▶ GIVEN PROBLEM: Switch every occurrence of "Output a click action" to "Return one click action" in the entries below, and reproduce everything else in them unchanged.

▶ DATA SHOWN:

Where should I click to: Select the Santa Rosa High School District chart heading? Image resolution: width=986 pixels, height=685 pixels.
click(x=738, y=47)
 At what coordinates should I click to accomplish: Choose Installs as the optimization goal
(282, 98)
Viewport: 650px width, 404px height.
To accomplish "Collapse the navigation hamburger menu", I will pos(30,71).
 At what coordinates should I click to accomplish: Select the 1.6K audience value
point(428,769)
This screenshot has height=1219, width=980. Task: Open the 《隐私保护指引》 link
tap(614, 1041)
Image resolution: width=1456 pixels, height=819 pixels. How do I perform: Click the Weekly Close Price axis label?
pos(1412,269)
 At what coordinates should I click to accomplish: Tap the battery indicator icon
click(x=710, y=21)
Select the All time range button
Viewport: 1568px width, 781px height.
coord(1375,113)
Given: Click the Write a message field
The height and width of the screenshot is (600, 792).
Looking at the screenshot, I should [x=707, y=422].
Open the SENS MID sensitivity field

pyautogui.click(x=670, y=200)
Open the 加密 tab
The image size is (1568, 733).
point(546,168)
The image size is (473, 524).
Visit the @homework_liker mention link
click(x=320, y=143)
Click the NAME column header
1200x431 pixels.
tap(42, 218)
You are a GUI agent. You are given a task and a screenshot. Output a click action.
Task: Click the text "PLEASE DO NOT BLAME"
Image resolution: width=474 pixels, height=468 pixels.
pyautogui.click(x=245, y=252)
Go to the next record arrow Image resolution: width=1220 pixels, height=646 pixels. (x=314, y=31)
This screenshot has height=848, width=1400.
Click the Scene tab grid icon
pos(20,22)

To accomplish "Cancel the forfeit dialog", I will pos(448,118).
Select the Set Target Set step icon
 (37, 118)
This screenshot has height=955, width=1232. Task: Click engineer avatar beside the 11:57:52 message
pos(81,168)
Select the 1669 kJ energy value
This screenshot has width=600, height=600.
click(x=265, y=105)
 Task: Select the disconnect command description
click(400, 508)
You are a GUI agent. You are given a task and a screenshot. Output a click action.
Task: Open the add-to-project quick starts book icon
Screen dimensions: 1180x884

▶ OUTPUT BELOW:
Where should I click to: Select the Santa Rosa High School District chart heading? Image resolution: width=986 pixels, height=685 pixels.
click(x=738, y=47)
 At what coordinates should I click to accomplish: Choose Installs as the optimization goal
(282, 98)
Viewport: 650px width, 404px height.
To accomplish "Collapse the navigation hamburger menu", I will pos(30,71).
 At what coordinates should I click to accomplish: Select the 1.6K audience value
point(428,769)
This screenshot has height=1219, width=980. Task: Open the 《隐私保护指引》 link
tap(614, 1041)
Image resolution: width=1456 pixels, height=819 pixels. How do I perform: Click the Weekly Close Price axis label?
pos(1412,269)
 At what coordinates should I click to accomplish: Tap the battery indicator icon
click(x=710, y=21)
Select the All time range button
Viewport: 1568px width, 781px height.
coord(1375,113)
Given: Click the Write a message field
The height and width of the screenshot is (600, 792).
Looking at the screenshot, I should [x=707, y=422].
Open the SENS MID sensitivity field

pyautogui.click(x=670, y=200)
Open the 加密 tab
The image size is (1568, 733).
point(546,168)
The image size is (473, 524).
Visit the @homework_liker mention link
click(x=320, y=143)
Click the NAME column header
1200x431 pixels.
tap(42, 218)
You are a GUI agent. You are given a task and a screenshot. Return one click action.
Task: Click the text "PLEASE DO NOT BLAME"
Image resolution: width=474 pixels, height=468 pixels.
pyautogui.click(x=245, y=252)
Go to the next record arrow Image resolution: width=1220 pixels, height=646 pixels. (x=314, y=31)
This screenshot has height=848, width=1400.
Click the Scene tab grid icon
pos(20,22)

To accomplish "Cancel the forfeit dialog", I will pos(448,118).
Select the Set Target Set step icon
 (37, 118)
This screenshot has height=955, width=1232. Task: Click engineer avatar beside the 11:57:52 message
pos(81,168)
Select the 1669 kJ energy value
This screenshot has width=600, height=600.
click(x=265, y=105)
 Task: Select the disconnect command description
click(400, 508)
You are a GUI agent. You are given a task and a screenshot. Return one click action.
Task: Open the add-to-project quick starts book icon
Screen dimensions: 1180x884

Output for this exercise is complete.